CI/CD process using schema change in GitHub

Introduction:  

In this blog, we will explore how to implement a CI/CD process using schema changes in GitHub. Git is crucial for version control and collaborative development, while Snowflake offers powerful cloud-based data warehousing solutions. This guide will focus primarily on automated release management for Snowflake by leveraging the GitHub Actions service from GitHub. Additionally, in order to manage the database objects/changes in Snowflake we will use the schema change Database Change Management (DCM) tool.

Prerequisites: 

  • Basic understanding of Git version control. 
  • Access to snowflake account with appropriate privileges. 

GitHub Actions: 

GitHub Actions makes it easy to automate all your software workflows, now with world-class CI/CD. Build, test, and deploy your code right from GitHub. Make code reviews, branch management, and issue triaging work the way you want. 

Schema Change: 

Schema change is a lightweight Python-based tool to manage all your Snowflake objects. When schema change is combined with a version control tool and a CI/CD tool, database changes can be approved and deployed through a pipeline using modern software delivery practices. 

Change Script Type:  

There are three script type available. They are, 

  1.  Versioned Scripts: Versioned scripts are change files that allow for incremental changes in a database. The key concept is that each versioned script has a unique version number, and only scripts with a higher version number than the last deployed version are executed during deployment. 
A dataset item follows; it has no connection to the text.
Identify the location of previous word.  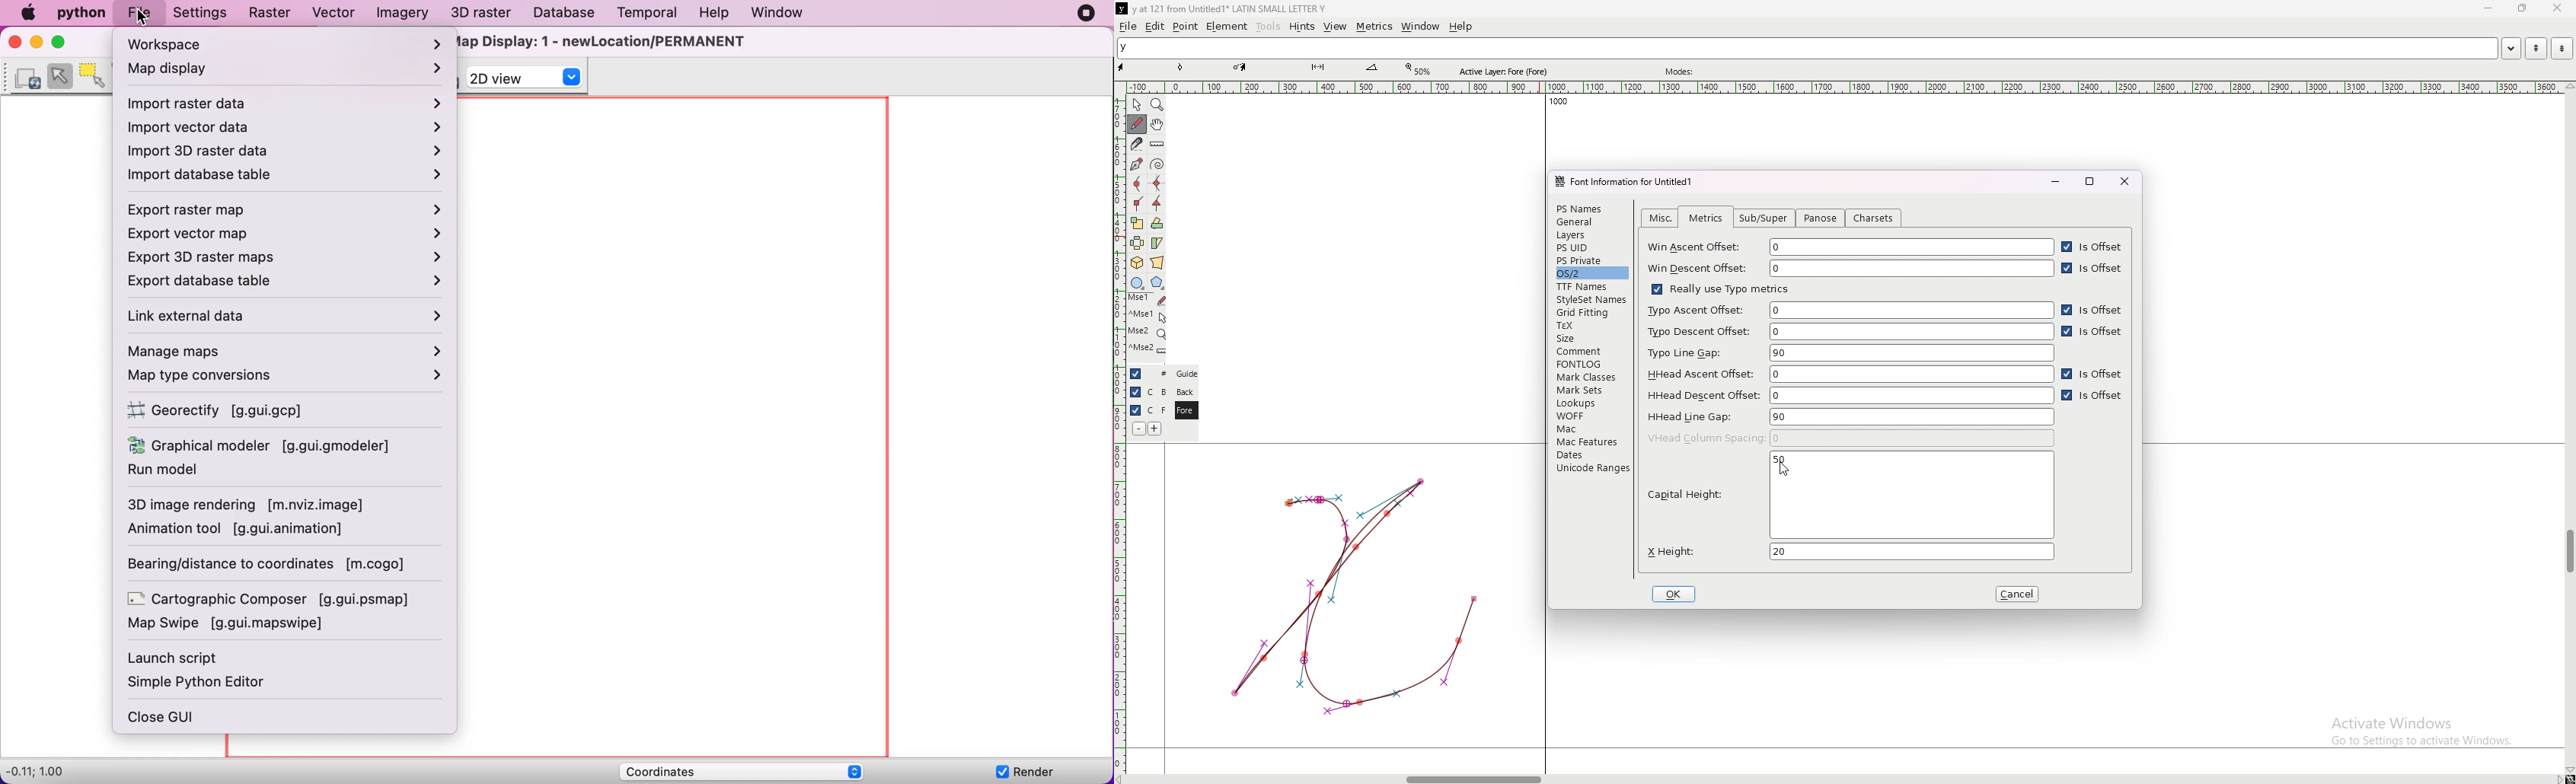
(2534, 49).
                 Script Pattern: versionnumber__description.sql 

  1. Repeatis Scripts: Repeatable scripts are applied, if there is a change in the file. It runs after all the versioned script run. Examples include stored procedures, functions, and view definitions. 

                   Script pattern: R__description.sql 

  1. Always Scripts: Always change scripts are executed with every run of the schema change process. Always scripts are executed every time, ensuring that specific changes are consistently applied. 

      Script pattern: A__description.sql 

Use Case: Using Single workflow deploying scripts under multiple environments. 

Steps to follow to create CICD process: 

  1. Create a new repository in the GitHub account by click + icon.  

When using schema change for managing database schema changes across multiple environments (e.g., development, test, production), you can follow below folder structure. 

Folder Structure: 

Organize your schema change scripts in a directory structure under the project root folder. For example: 

(project_root) 
|– folder_1 
|   |– V1.1.1__first_change.sql 
|   |– V1.1.2__second_change.sql 
|   |– R__sp_add_sales.sql 
|   |– R__fn_get_timezone.sql

  1. Under the new repository named Snowflake-schemachange .create a folder named data_migrations. Under the new folder create a SQL script named V1.1.1__initial_objects.sql
  1. Create Action secrets. Action Secrets in GitHub are used to securely store values/variables which will be used in your CI/CD pipelines. In this step we will create secrets for each of the parameters used by schema change. Navigate to the settings tab in the top. Select secrets and variable and click   new Repository variables.
Secret name Secret value 
SF_ACCOUNT ob55592.ap-south-1.aws 
SF_USERNAME RESHMA 
SF_PASSWORD ********** 
SF_ROLE ACCOUNTADMIN 
SF_WAREHOUSE COMPUTE_WH 
  1. Create Different environment secrets with different sf_database in each. 
  1. Create action workflow. Action Workflows represent automated pipelines, which includes both build and release pipelines. They are defined as YAML files and stored in your repository in a directory called .github/workflows. In this step we will create a deployment workflow which will run schema change and deploy changes to our Snowflake database. 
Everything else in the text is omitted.